La théologie réformée est une théologie de la foi, parce qu’elle entend éviter : (a) le subjectivisme des lecteurs qui tordent les textes, élaborent à nouveau les faits, échangent le sens d’une parole, afin de prouver une thèse, car ils voilent la pensée de Dieu à eux-mêmes et aux autres; (b) l’attitude du simple spectateur qui ne sait pas que les actes et les paroles de Dieu concernent le salut du monde, c’est-à-dire le sien, ou qu’il oublie, car il rend vains les desseins de Dieu à son égard. Mueller dit avec raison que subjective, la théologie est l’aptitude spirituelle du maître chrétien; objective, elle est le fruit, le résultat, de cette aptitude. La première doit précéder la seconde.

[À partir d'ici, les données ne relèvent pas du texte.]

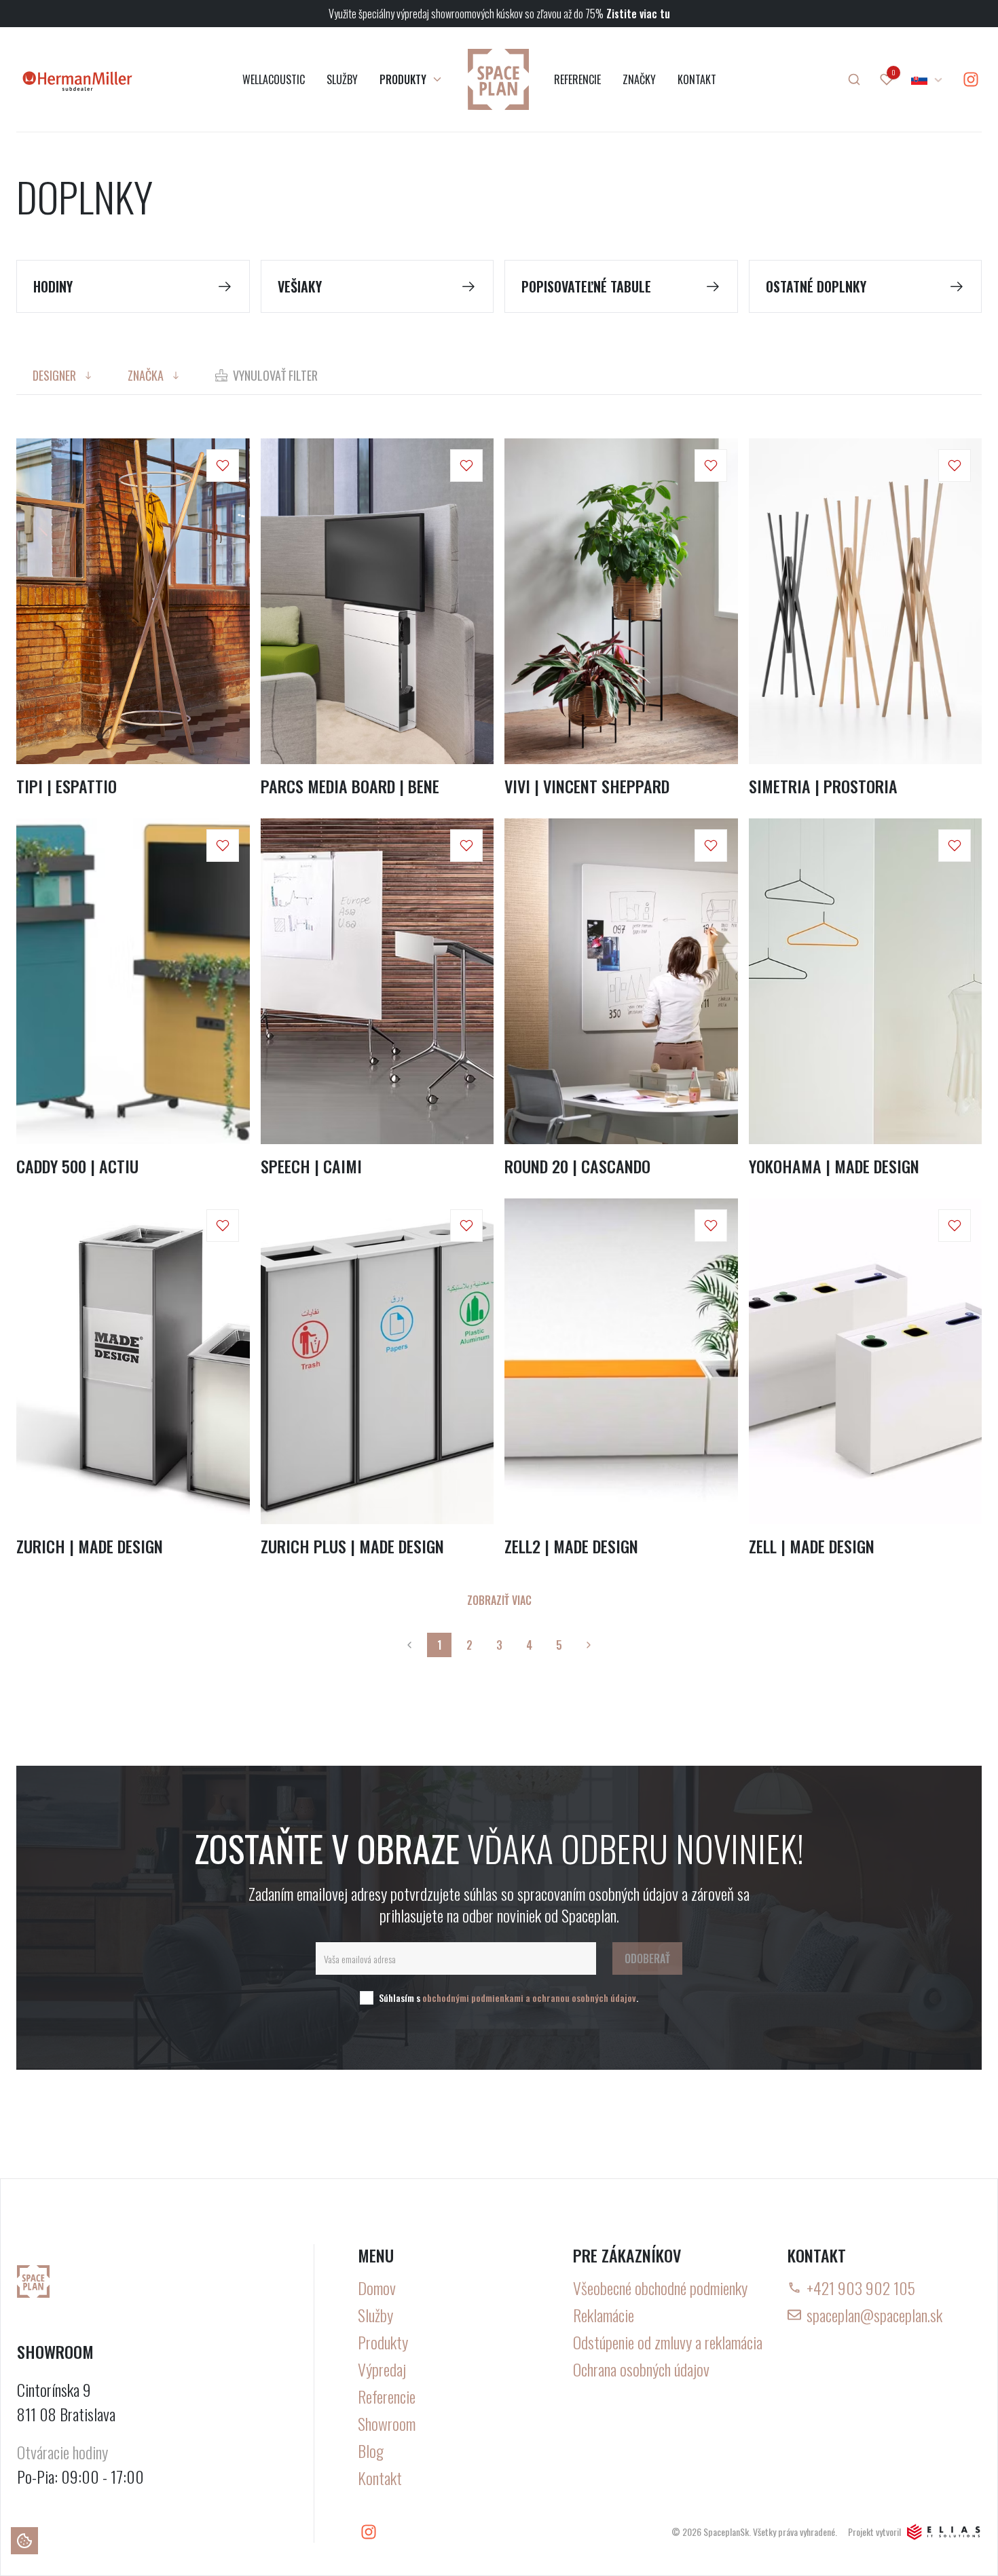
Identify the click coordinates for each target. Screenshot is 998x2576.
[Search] (854, 79)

Nous accepterons aussi la nécessaire division qu’il établit entre les doctrines fondamentales et les doctrines non fondamentales. Parmi les premières, nous classerons nous-mêmes celle de la Trinité, de la personne et de l’œuvre du Christ, de la création, de la chute, la doctrine de la Parole de Dieu, celle des fins dernières, ou l’eschatologie, dans son interprétation strictement réformée, affranchie de la servitude de l’hérésie millénariste et dispensationaliste.

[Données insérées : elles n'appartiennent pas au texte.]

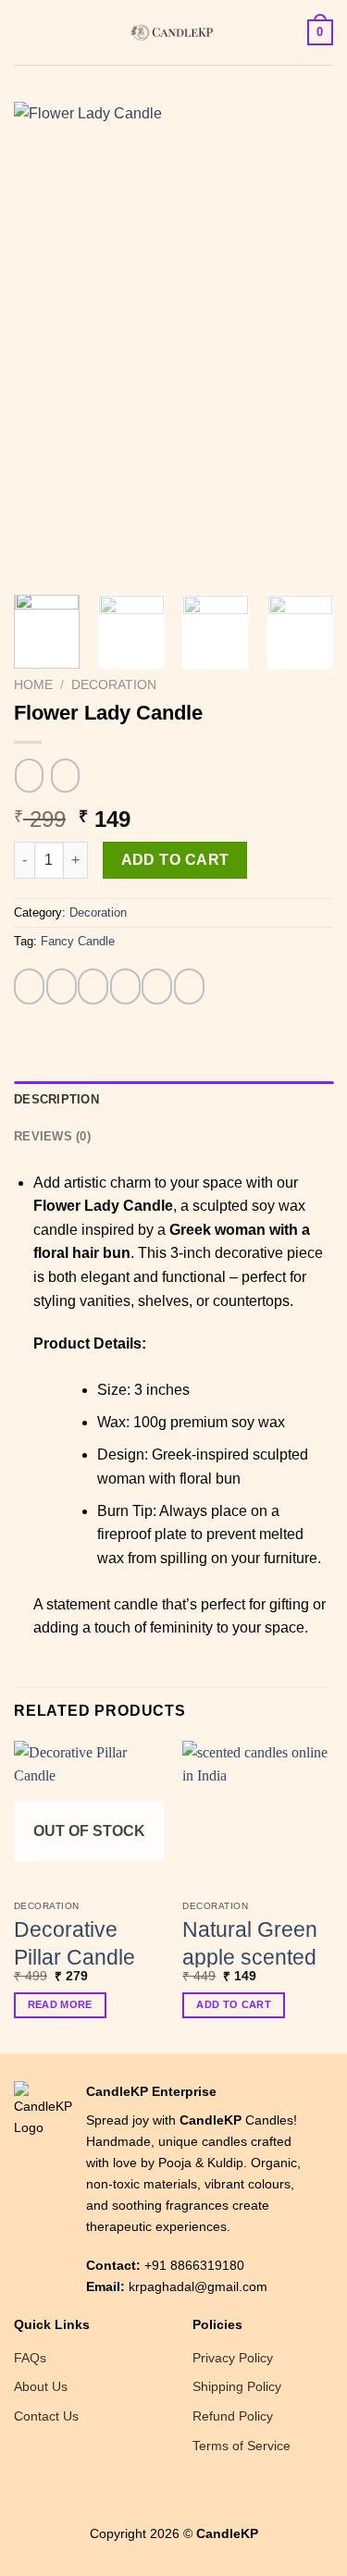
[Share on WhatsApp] (29, 986)
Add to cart (175, 860)
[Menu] (25, 32)
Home (33, 685)
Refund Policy (232, 2416)
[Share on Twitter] (93, 986)
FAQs (30, 2357)
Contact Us (46, 2416)
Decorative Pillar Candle (74, 1943)
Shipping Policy (236, 2386)
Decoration (113, 685)
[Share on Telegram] (189, 986)
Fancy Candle (78, 941)
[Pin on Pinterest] (125, 986)
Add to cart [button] (233, 2004)
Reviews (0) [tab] (52, 1136)
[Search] (56, 32)
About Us (41, 2386)
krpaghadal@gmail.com (198, 2286)
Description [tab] (56, 1099)
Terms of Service (241, 2445)
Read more (60, 2004)
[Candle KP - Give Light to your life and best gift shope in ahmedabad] (173, 32)
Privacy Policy (232, 2357)
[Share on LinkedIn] (157, 986)
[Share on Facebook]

Pour Mueller, les doctrines non fondamentales de l’Écriture sainte sont celles qui ne constituent pas le fondement de la foi chrétienne, c’est-à-dire celles qui n’offrent ni ne confèrent aux pécheurs le pardon des péchés et n’en font pas des enfants de Dieu par la foi en Christ. Elles ne forment pas le fondement de la foi à salut et se bornent à fortifier la foi qui existe déjà. Parmi les doctrines non fondamentales, il mentionne par exemple l’angélologie ou celle de l’Antichrist. Quant à nous, nous estimons aussi que les interprétations relatives à l’ecclésiologie et aux sacrements, dans la mesure où le consensus réformé à leur sujet reste fondamentalement biblique, ne divergeant que quant à certains points secondaires, peuvent être classées dans la catégorie des non fondamentales. Peu importe aussi en un sens si le gouvernement de l’Église est presbytérien synodal ou congrégationaliste, si la notion même se justifie d’après les données bibliques. De même, si les sacrements ne sont pas interprétés comme dans l’Église romaine, les divergences entre luthériens et zwingliens et la position calvinienne ne sont pas comme telles préjudiciables à l’appropriation du salut par la foi seule. Toutefois, nous prendrons garde de ne pas trop rigoureusement distinguer ce qui est fondamental et non fondamental. Le risque de distinguer de manière artificielle serait grand. Il ne faut pas établir une liste exhaustive, dans un esprit scolastique rigide. Il va sans dire que tout dans l’Écriture a un rapport organique et intime, même si la chose n’apparaît pas à première vue, avec la doctrine fondamentale de la création, de la chute, de la rédemption, dans la communion du Saint-Esprit.